«Je vois à peine dix personnes sur la journée, soupire Bernard, agent commercial dans une petite Caisse d’épargne déserte d’Île-de-France. À part pour quelques professionnels, comme les gérants de tabac qui viennent déposer leur recette en espèces, je ne comprends pas pourquoi on reste ouverts de 9 h 30 à 16 heures. » De l’autre côté du rideau de fer, l’employé reste pourtant fidèle au poste, comme tous les jours depuis le début du confinement. Au début, il utilisait le flacon de gel hydroalcoolique de son chef. À la fin de la première semaine, des masques sont arrivés, suivis, sept jours plus tard, par des gants. Bernard a beau disposer d’un équipement de sécurité satisfaisant, il a du mal à être serein. « J’ai peur de ramener quelque chose à la maison, de contaminer ma femme, qui a des problèmes de santé, ou ma fille », confie-t-il.
Combien sont-ils à partager la même crainte ? À se demander si leur journée de boulot ne les expose pas au Covid-19 et si rentrer chez eux n’expose pas leurs proches ? Des millions. Les premiers chiffres, servis un peu à la louche par le ministère du Travail, annonçaient qu’environ un tiers des salariés étaient en télétravail, un autre au chômage partiel et que le dernier tiers se déplaçait chaque jour pour aller bosser. Selon une première estimation réalisée par l’Observatoire français des conjonctures économiques (OFCE), seuls 8,4 millions des 26,6 millions d’actifs pourraient télétravailler. Quant au chômage partiel, il concernait déjà 5 millions de salariés le 4 avril et la mauvaise blague ne fait que commencer…
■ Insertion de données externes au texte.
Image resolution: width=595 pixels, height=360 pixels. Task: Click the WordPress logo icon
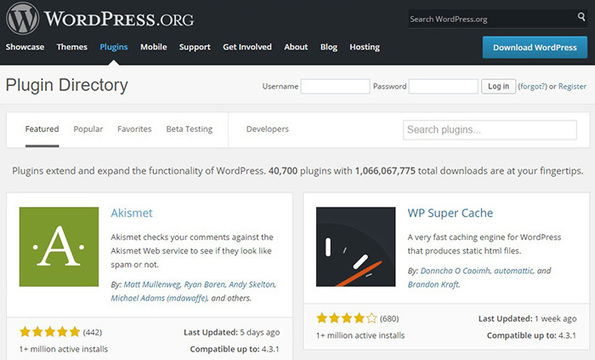(22, 18)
Grande distribution, nettoyage, transport, sécurité, logistique, industrie automobile, agroalimentaire, services à la personne… Des salariés de tous les secteurs ou presque sont concernés par la première case de l’attestation, celle qui permet les « déplacements entre le domicile et le lieu d’exercice de l’activité professionnelle ». Impossible de sortir sans, évidemment. « Il faut aussi montrer l’attestation employeur, certains policiers la demandent », prévient Stéphane, patron d’une petite entreprise d’entretien d’immeubles parisiens, qui assure avec trois autres personnes en CDI le nettoyage et la désinfection de trente-six portes d’entrée, interphones et boutons d’ascenseur dans le XVIIIe arrondissement de la capitale. Le quadragénaire s’est démené auprès de ses fournisseurs pour dégoter des lingettes, des combinaisons et des produits détergents plus costauds que d’habitude.